Panama (2014) – Why Do White People Possess a Terrible Sense of Direction (Spanish Sources)? (4.5.2023)

Respect to the Lost Dutch Women and Their Grieving Relatives! Photograph taken on June 3rd in which Hans (right) and Roeli (left) Kremers – parents of the 21-year-old Dutch woman – Kris Kremers – who has been missing since April 2nd of this year (2014), who was last seen (together with her friend – Lissane Froon) to be exploring a dense forest (jungle) in the Boquete region!

Translator’s Note: Having listened to a plethora of racist and Eurocentric nonsense concerning this tragic story (all suggesting that their is something ‘inferior’ or ‘unreliable’ about Panamanian Science and Panamanian Law Enforcement) – I decided to access the far more reliable Spanish language sources – and translate a relevant example into English. People in Panama are descendence of male Spanish invaders who arrived centuries ago – usually without women – and who ‘mixed’ with local non-Spanish women. This mixing involved both voluntary marriage and involuntary ‘rape’ – once the initial mass murdering was completed. Historical records clearly expose this process – and I do not need to go into it too deeply here (academic studies suggest that by 1610 CE around 60 million indigenous people had been murdered by marauding European settlers throughout the Americas). The outcome of this ‘interaction’ led to a new type of non-White people who lived side by side with Spanish people who had not mixed and local indigenous (tribal) who had retained their biological and culural cohesion.

Overtime, however, the emphasis was usually toward voluntary mixing – although large (and remote) areas of Panama still retain tribes of indigenous people who avoid any prolonged contact with outsiders. Today, White Europeans (and their American counterparts) tend to possess a demeaning attitude toward what they perceive to be the ‘inferior’ non-White Panamanian population. This attitude of utter disrespect was compounded by the 1989 US invasion of Panama and the overthrow of its Cuba-friendly government (the local people have been forced by the US to abandon their pro-Cuba and pro-Socialist attitudes). As a consequence, many indigenous people talk of the US soldiers raping, torturing and killing the local population. This is why many Panamanian people recent all White Americans – particularly as such individuals treat Panama in much the same way that they treat Costa Rica – as a place for cheap sex tourism and the filming of pornographic movies. As usual, women and girls are the victims.

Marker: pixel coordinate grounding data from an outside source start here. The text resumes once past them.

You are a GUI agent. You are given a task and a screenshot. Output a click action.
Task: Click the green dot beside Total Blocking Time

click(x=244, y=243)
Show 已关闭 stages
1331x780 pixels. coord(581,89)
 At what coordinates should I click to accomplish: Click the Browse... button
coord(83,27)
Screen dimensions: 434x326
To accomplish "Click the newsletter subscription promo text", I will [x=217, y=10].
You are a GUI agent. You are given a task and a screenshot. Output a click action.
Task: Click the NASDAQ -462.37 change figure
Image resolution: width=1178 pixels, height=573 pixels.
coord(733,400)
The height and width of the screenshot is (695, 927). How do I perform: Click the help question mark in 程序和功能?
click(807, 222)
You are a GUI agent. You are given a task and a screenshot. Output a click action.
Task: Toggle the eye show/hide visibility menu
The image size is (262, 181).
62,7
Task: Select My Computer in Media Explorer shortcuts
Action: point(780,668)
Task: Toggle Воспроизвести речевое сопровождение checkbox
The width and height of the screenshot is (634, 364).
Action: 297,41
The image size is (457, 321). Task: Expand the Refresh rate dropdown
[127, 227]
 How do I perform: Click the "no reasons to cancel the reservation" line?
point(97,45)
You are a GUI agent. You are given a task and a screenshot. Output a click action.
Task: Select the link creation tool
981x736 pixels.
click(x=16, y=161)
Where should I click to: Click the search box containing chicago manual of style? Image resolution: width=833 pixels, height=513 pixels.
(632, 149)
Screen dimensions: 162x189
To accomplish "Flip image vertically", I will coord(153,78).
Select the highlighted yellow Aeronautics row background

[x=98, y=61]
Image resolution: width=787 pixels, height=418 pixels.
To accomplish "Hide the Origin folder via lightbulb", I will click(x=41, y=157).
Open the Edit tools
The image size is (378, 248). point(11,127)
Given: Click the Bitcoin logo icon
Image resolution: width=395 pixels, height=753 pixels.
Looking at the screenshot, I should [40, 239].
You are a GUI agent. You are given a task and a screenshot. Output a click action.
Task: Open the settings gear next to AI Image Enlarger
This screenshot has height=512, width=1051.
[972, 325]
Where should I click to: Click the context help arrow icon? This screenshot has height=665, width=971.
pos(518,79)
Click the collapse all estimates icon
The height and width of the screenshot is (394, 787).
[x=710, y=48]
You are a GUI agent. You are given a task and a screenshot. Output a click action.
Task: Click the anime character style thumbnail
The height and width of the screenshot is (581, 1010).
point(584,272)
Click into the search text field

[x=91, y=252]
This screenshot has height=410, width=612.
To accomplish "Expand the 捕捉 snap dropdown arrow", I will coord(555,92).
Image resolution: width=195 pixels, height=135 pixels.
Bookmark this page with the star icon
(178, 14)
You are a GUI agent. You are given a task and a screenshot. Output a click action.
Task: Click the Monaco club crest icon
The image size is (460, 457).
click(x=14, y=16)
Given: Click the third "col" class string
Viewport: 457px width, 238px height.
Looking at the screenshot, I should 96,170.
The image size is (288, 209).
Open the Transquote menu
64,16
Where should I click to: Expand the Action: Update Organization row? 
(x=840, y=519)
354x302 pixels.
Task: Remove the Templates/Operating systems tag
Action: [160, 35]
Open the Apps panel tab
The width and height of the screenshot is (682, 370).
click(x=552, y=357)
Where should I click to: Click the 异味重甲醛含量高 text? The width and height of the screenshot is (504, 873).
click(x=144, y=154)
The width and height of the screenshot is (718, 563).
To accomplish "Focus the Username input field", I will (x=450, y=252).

Whereas in the West, governments and official agencies retain law and order by informing the populace of the routines, regulations and guidelines that are to be followed and maintained if a ‘civilised’ order is to be maintain – when Westerners travel outside of the European cultural framework – they immediately start ‘dictating’ to the non-White people (they are negotiating with) how things will be, as if their needs are ‘superior’ to those of the non-White population! This habit has grown out of hundreds of years of European imperial domination and it is a habit of disrespect for other cultures that does not look like stopping anytime soon. The fact that two (privileged) White women made serious mistakes whilst traversing the Panamanian wilderness is NOT the fault of the Panamanian people or the Panamanian Authorities. Looking at this another way, non-White people are attacked, tortured, raped and murdered whilst visiting the US ll the time (and quite often in the most hideous ways), and yet at no time are these tragic events viewed as the ‘fault’ of the American people – or the American Authorities! ACW (4.5.2023)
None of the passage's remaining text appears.